Around the aperture on top of the head there are always four flashing points of brightness; the ancients called these the “four great spirits of the gate.” Their adamant guardianship makes it hard for the pure energy inside the body to burst through here. It is necessary for a teacher to move these “four great spirits of the gate” before the “gate of heaven” can be opened.
What impressed Liping as most novel in his new experience came after completion of the minor cycle, when he could feel something warm and moist inside his body slowly rising up his back to his head, then descending slowly from his face downward. The whole process took exactly one lunar month, corresponding to the cycle of the moon, this occurring completely naturally and spontaneously. Even if he was shut up in a dark room for several days and nights, he could still determine the trajectory of the moon accurately and know what day of what month it was.
The earth revolves around the sun once in a year. The Chinese divide this into twenty-four seasonal energies. For the purposes of Taoist exercises, the four points considered most important are the spring and autumn equinoxes and the summer and winter solstices. Heaven and earth are represented by a human being: the heart is heaven, the kidneys are earth, the liver is the position of yang, the lungs are the position of yin; “energy” is yang, “fluid” is yin. On the winter solstice, the sun, coursing in the south, begins to turn north; people in the Northern Hemisphere of earth perceive this as yin culminating and yang arising, with the kidney energy in the body beginning to grow. On the spring equinox, kidney energy rises to the liver. On the summer solstice, the sun, coursing in the north, begins to shift south; people in the Northern Hemisphere perceive this as yang culminating and yin arising, with the yang energy in the body rising to the position of the heart, where accumulated energy produces fluid, and the fluid begins to descend. On the the autumn equinox, the heart fluid reaches the lungs, thence to reenter the kidneys on the winter solstice.
On the key days of transition of seasonal energies, the solstices and the equinoxes, Wang Liping closely examined the subtle changes in his body, under the careful guidance and protection of his mentors.
Lao-tzu says, “The valley spirit undying is called the mystic female; the opening of the mystic female is called the root of heaven and earth. Though subtle, it does exist; its use is not strained.” This opening of the mystic pass fits cosmic space. A Taoist scripture says that there are 84,000 miles between the heights of heaven and the depths of earth, so the center of heaven and earth is 42,000 miles up.

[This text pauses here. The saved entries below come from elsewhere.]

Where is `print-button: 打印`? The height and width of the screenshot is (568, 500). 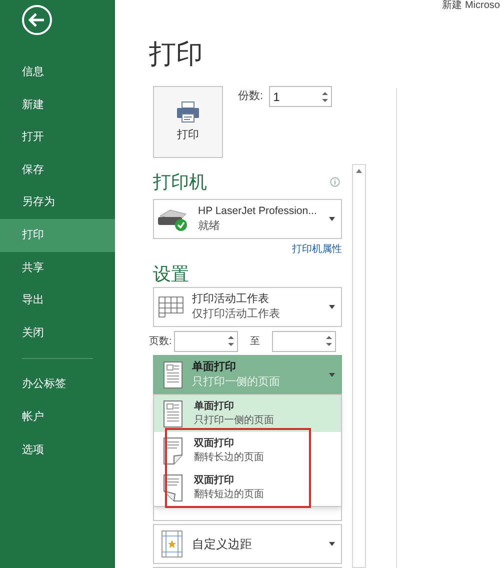 print-button: 打印 is located at coordinates (188, 122).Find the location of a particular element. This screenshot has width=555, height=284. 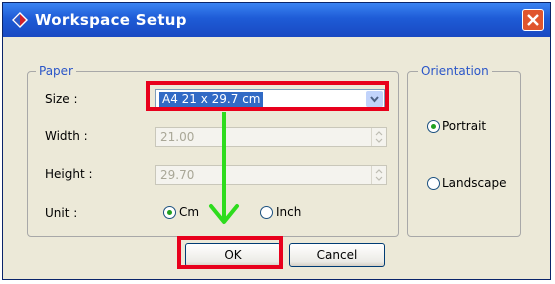

width-spinner is located at coordinates (378, 137).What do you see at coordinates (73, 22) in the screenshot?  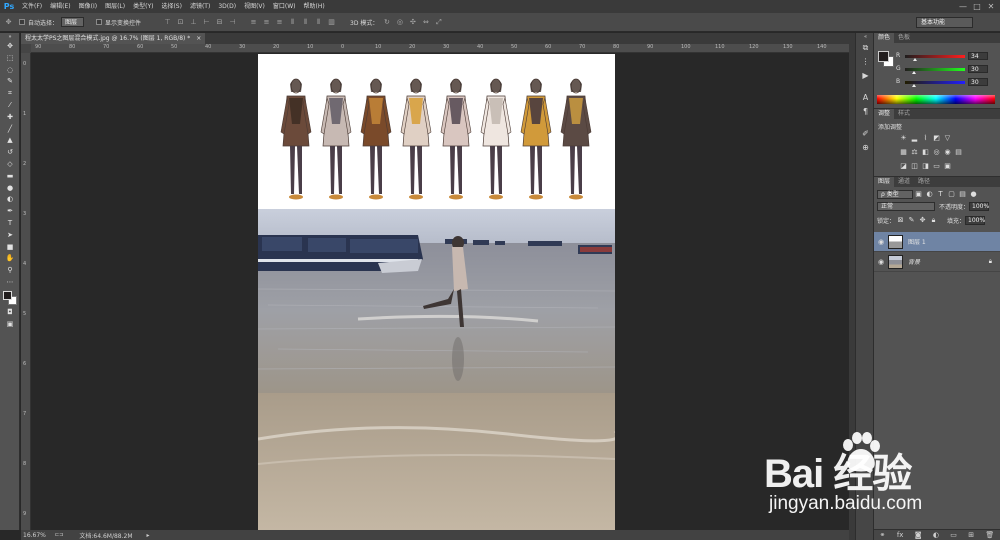 I see `auto-select-target-dropdown: 图层` at bounding box center [73, 22].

If the human body is a miniature heaven and earth, and the heart and navel are 8.4 inches apart, then the center is 4.2 inches from each. This opening is right in the center, where all channels connect, an empty opening with a tiny pearl hanging in space. This is the true center of the universe in the body, the aperture where the original generative energy is stored. Therefore the master teacher Chunyang said, “The mystic female, the mystic female, the true mystic female; it is not in the heart and not in the kidneys. Find out the beginning of life where energy is received; do not think it strange the celestial mechanism has been divulged.” From this the importance of that aperture can be seen.
In cultivating refinement to this point, Wang Liping also experienced minor death several times.